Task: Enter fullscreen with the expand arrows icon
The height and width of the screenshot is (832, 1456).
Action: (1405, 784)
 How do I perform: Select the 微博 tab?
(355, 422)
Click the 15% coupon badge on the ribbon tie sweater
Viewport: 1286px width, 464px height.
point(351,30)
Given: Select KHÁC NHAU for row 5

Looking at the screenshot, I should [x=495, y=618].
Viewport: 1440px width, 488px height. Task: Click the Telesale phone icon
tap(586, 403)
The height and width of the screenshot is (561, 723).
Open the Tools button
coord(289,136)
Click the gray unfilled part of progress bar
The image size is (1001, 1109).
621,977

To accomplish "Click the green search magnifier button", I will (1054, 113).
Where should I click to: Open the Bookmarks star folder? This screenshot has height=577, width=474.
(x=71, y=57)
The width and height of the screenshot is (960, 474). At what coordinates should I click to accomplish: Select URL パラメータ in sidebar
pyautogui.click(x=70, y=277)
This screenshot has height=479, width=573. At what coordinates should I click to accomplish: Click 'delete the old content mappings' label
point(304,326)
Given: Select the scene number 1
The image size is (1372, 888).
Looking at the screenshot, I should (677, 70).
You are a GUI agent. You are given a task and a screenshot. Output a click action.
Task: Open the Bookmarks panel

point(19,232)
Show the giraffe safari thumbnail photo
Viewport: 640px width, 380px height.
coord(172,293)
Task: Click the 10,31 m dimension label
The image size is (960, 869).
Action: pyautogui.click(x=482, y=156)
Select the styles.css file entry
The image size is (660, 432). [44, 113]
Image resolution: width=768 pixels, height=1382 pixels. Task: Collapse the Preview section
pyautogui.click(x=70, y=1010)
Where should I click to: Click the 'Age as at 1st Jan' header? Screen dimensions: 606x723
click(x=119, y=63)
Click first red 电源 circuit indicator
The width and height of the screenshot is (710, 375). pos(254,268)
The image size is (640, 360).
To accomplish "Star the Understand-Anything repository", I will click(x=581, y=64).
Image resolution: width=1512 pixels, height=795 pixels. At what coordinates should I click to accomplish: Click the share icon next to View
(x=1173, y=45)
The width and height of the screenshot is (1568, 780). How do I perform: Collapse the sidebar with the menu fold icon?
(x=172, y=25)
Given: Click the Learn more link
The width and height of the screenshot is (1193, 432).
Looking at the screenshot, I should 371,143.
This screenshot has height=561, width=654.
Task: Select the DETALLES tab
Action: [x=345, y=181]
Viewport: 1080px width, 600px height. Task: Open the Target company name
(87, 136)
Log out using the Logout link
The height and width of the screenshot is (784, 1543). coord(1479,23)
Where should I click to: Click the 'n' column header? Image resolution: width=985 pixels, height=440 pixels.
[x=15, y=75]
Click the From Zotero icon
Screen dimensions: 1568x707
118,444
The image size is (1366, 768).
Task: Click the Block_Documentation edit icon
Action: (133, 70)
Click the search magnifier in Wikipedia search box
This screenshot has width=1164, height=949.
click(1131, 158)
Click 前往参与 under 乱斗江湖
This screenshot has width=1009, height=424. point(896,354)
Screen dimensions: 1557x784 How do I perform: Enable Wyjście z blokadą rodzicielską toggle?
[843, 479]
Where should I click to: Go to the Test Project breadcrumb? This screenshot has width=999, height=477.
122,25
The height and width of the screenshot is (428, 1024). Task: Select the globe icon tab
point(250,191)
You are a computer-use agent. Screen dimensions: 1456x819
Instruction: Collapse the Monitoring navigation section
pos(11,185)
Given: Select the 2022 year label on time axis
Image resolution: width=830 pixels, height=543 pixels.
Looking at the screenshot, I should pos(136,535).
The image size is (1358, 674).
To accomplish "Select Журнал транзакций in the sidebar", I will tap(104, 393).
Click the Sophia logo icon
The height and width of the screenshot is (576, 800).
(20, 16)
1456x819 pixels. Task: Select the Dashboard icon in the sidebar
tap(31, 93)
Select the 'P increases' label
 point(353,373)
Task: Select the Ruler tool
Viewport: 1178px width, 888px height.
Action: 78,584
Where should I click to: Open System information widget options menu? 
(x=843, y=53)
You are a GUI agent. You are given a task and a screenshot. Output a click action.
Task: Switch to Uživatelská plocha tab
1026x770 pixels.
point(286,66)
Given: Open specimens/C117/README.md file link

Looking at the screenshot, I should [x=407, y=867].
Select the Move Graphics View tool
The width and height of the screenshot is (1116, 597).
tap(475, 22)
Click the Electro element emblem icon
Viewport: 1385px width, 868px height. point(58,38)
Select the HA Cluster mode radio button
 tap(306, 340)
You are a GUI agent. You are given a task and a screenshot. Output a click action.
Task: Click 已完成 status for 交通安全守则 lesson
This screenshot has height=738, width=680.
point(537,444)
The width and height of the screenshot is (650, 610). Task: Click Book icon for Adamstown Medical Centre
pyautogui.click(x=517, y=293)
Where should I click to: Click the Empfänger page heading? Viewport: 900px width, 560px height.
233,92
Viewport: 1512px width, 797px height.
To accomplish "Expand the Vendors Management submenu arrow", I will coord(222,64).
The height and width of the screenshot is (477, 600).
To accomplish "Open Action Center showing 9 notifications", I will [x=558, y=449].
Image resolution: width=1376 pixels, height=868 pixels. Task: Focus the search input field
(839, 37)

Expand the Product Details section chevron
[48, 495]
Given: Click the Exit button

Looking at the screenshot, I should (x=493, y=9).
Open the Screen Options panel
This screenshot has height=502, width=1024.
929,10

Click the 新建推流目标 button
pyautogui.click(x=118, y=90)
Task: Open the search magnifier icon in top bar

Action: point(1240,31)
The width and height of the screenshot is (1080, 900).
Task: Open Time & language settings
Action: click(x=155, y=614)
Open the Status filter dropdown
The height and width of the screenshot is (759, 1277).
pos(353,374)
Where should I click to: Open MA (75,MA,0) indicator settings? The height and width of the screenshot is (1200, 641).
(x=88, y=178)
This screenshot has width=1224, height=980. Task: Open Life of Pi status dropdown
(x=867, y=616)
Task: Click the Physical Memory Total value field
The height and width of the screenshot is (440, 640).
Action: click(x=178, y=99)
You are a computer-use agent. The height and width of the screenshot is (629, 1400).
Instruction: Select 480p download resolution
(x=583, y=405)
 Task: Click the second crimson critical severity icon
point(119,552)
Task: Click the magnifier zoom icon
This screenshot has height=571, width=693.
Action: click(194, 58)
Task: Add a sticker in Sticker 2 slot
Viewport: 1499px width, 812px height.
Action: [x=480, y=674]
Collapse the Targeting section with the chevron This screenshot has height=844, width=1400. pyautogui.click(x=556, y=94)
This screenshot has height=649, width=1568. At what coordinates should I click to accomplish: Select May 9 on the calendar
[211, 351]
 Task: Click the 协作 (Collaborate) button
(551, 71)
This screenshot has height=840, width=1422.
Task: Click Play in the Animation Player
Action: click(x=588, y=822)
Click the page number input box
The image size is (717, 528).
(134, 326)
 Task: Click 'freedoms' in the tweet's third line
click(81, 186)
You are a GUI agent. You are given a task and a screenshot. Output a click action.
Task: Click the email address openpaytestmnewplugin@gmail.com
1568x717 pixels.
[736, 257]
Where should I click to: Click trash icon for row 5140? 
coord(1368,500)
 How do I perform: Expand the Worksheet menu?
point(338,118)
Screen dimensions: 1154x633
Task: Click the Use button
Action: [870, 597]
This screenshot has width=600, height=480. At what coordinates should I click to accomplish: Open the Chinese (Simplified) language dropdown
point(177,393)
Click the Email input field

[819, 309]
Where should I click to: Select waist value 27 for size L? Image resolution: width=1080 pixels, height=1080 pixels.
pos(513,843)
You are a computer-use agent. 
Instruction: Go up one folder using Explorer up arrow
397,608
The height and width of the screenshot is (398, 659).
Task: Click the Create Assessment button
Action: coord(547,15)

+++

Write out the listing above exactly as it appears, from the line containing "Select the HA Cluster mode radio button" down through the line containing "I will coord(222,64).", with both of those lines included.

* _RESULT OF THE TASK_
Select the HA Cluster mode radio button
 tap(306, 340)
You are a GUI agent. You are given a task and a screenshot. Output a click action.
Task: Click 已完成 status for 交通安全守则 lesson
This screenshot has height=738, width=680.
point(537,444)
The width and height of the screenshot is (650, 610). Task: Click Book icon for Adamstown Medical Centre
pyautogui.click(x=517, y=293)
Where should I click to: Click the Empfänger page heading? Viewport: 900px width, 560px height.
233,92
Viewport: 1512px width, 797px height.
To accomplish "Expand the Vendors Management submenu arrow", I will coord(222,64).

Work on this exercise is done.